Conversations with the community revealed problems with that research plan. Just talking about the benefits of fruit and vegetables would do nothing. The shops people could reach without taking several buses sell only prepackaged foods. If only some participants received an income supplement, more would drop out. So, we worked with the grocery store to deliver food orders to the local library, and gave the supplement to all participants. We had little attrition and got promising results. Now we are working with a government programme to add support for counselling, online grocery ordering, and food delivery.

A common mistake is to approach a community with a fully planned study, leaving room only for agreement. Better study designs result when researchers engage with community members early, listen respectfully to input and share leadership. Another pitfall is failing to acknowledge past harm done by scientists and institutions, and explaining how you will avoid repeating those mistakes. Yet another is taking people’s time, advice, data or other investments without giving anything back.

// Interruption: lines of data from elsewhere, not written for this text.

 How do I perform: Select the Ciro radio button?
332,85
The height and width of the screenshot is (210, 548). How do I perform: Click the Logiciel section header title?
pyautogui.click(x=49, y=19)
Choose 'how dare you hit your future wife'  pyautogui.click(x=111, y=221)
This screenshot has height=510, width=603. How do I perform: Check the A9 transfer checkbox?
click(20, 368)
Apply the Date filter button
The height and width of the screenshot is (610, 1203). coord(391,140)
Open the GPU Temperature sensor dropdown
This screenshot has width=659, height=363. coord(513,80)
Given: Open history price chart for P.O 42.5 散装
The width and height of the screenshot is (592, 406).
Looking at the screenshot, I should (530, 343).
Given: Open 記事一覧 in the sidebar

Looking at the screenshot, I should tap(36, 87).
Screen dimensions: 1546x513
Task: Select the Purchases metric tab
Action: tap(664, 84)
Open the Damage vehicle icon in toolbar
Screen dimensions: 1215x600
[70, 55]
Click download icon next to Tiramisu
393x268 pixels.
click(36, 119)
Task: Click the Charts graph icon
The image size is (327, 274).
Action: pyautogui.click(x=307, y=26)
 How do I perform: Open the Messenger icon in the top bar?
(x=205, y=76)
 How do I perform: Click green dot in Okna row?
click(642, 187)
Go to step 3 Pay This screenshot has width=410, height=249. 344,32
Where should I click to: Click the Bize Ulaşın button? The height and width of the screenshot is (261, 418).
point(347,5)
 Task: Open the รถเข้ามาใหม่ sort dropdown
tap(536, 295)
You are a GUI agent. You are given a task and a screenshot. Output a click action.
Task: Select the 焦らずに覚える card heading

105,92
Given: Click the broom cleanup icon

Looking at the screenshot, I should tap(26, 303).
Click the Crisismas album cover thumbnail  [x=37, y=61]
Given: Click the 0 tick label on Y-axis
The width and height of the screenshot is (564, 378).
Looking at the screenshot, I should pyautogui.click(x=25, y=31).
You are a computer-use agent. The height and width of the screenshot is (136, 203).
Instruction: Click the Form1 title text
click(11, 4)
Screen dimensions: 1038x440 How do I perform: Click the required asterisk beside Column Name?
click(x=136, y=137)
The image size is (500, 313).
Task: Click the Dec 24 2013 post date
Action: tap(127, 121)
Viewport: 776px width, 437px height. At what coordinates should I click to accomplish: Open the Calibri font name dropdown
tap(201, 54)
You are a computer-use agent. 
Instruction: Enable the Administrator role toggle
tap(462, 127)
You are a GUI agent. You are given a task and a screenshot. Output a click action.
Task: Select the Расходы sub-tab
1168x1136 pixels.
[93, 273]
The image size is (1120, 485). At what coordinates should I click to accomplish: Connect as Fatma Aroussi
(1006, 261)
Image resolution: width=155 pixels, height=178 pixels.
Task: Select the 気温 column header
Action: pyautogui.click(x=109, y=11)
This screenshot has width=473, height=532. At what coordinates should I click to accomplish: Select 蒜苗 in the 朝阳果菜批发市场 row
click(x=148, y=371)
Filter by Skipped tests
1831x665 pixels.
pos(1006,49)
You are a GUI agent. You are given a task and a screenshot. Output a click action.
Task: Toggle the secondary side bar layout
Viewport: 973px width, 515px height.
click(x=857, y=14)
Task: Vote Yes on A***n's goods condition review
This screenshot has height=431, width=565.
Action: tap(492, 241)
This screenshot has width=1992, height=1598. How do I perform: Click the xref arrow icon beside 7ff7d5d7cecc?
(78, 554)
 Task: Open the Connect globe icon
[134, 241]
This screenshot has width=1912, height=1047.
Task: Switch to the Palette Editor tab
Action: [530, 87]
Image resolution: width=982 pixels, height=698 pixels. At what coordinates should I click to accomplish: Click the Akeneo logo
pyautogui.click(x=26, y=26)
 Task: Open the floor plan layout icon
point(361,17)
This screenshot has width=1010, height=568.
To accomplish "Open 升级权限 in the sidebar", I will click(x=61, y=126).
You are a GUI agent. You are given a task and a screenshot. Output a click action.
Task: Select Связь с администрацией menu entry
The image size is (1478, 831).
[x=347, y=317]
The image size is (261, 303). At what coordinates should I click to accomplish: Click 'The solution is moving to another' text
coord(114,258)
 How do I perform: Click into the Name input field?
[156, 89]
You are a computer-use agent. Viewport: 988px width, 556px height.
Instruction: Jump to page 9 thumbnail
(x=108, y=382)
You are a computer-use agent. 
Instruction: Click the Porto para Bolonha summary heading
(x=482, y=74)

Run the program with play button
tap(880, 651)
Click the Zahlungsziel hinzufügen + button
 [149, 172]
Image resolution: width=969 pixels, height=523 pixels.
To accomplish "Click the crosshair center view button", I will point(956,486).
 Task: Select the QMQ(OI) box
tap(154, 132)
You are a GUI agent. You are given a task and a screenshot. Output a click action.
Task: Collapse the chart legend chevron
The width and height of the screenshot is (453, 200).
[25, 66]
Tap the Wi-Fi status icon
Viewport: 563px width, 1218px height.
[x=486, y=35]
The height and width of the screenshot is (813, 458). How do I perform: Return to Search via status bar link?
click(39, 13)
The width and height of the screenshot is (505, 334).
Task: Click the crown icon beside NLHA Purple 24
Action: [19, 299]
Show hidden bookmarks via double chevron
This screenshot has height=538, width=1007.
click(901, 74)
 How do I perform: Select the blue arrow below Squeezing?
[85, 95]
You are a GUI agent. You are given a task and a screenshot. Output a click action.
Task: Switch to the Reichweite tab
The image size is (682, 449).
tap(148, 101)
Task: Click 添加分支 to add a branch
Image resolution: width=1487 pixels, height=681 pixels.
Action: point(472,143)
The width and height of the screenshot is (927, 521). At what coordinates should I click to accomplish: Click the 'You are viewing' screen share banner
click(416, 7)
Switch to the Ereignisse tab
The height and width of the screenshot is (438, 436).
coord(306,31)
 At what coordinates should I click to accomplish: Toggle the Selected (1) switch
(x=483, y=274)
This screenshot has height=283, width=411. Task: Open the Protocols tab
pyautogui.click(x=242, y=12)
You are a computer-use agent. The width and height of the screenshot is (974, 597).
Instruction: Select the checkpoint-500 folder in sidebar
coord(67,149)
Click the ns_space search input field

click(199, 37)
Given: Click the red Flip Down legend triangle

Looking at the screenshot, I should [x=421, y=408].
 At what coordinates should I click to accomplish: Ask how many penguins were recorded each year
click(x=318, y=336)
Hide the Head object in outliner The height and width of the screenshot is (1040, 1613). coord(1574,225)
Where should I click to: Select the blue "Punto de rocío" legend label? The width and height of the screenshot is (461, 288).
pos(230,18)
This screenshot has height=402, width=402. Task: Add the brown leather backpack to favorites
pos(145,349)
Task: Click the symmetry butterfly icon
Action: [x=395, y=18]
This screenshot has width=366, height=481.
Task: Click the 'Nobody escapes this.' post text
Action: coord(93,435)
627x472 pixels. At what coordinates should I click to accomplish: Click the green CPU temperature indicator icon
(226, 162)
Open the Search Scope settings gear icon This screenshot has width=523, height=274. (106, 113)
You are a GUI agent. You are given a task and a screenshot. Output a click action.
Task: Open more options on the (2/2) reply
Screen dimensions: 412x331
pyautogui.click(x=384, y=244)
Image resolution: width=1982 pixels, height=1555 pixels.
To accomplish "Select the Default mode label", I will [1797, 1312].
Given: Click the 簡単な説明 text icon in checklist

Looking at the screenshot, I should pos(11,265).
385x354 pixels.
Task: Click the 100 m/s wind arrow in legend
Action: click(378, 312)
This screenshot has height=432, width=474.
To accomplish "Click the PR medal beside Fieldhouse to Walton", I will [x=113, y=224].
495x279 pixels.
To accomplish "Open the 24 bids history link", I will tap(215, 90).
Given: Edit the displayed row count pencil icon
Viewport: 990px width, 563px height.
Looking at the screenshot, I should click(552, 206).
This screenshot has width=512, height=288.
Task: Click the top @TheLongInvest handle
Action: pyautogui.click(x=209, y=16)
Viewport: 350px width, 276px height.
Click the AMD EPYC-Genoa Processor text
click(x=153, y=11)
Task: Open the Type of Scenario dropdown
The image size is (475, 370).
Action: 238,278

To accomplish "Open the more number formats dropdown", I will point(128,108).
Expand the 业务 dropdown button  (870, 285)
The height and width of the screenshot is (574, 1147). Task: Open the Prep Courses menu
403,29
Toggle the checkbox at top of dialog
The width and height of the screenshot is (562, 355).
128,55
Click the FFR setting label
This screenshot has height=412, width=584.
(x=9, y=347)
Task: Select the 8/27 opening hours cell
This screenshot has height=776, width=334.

Ask community members to support your work only if you will do the same for them.

I still have to explain over and over that what my team does is not only advocacy — it is science. Although engagement skills are underemphasized in our training, scientists and health researchers need them. Otherwise, we might do excellent work, but it won’t help those who need it. It is our duty to meet the needs of communities, just as much as to report accurate data or prescribe the correct medication.